I don't quite get how something like highway doesn't cover this, while intrinsics do.
Can you explain the usecase more concretely?
I don't quite get how something like highway doesn't cover this, while intrinsics do.
Can you explain the usecase more concretely?
Almost literally what I stated. Consider a row in Postgres table or similar. Convert the entire WHERE clause across all columns in that table into a very short sequence of SIMD instructions against the same memory. All of the columns, regardless of type, are evaluated simultaneously using SIMD. For many complex constraints you can match rows in single digit clock cycles even across many unrelated types. This is much faster than using secondary indexes in many cases.

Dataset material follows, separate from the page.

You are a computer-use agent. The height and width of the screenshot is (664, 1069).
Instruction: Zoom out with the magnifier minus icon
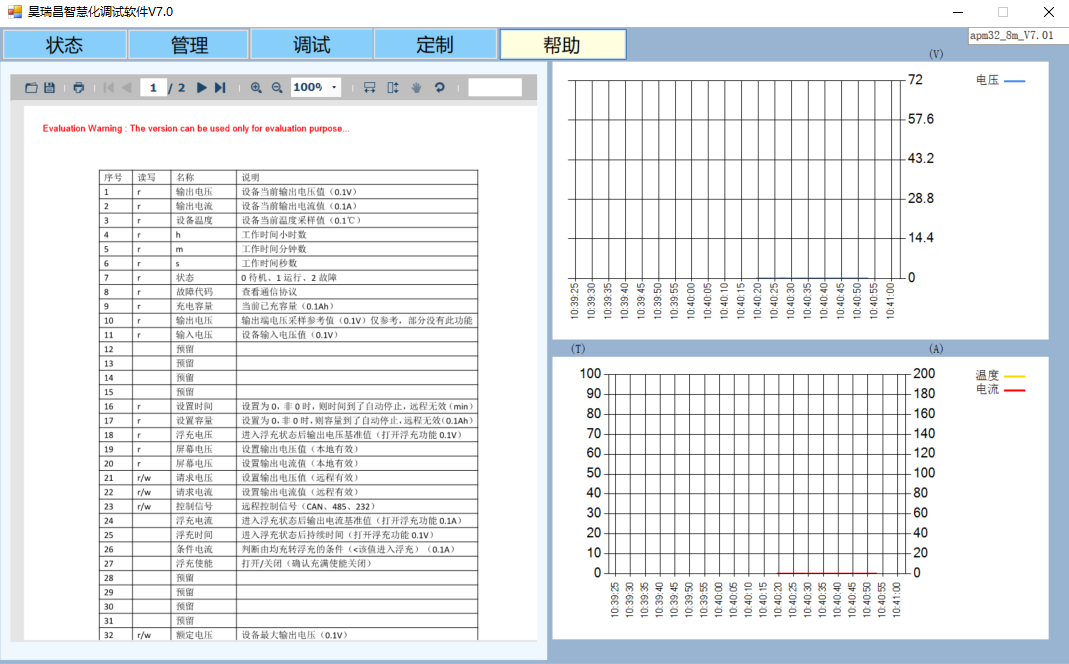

It isn’t hypothetical, I’ve shipped systems that worked this way. You can match search patterns across a random dozen columns across a schema of hundreds of columns at essentially full memory bandwidth.
OK, I thought it couldn't be that, because that should be doable with std::simd or a SIMD abstraction. Well, unless you JIT it, in which case intrinsics wouldn't help either.
> You can match search patterns across a random dozen columns across a schema of hundreds of columns at essentially full memory bandwidth
Do I underatand it correctly, that this would only work, if you have multiple of the same comparisons (e.g. equality check with same sized data) in the WHERE clause and the relevant collumns are within one multiple of the SIMD width of each other?
Every column has its own independent constraint: equality, order, range intersection, bit sets, etc that is evaluated concurrently in single operations. Independent per column in parallel. It does require handling the representation of columns to enable it but that isn’t onerous in practice.
It isn’t intuitive but it is one of those things that is obvious in hindsight once you see how it works. The gap is that people struggle to understand how to make this something SIMD native, especially in high-performance systems.
Ah, so you're just doing SoA or AoSoA layout? It sounded like you where doing something more special than the standard SIMD usecase.
This does easily work with SIMD abstractions and even length-agnostic vector ISAs, unless you're doing AoSoA and your storage format has to match your memory format and it has the be the same on all machines. In which case you probably want to do something like 4K blocks anyways, in which case you can make it agnostic for all vector length anybody reasonably cares about for this type of application anyways.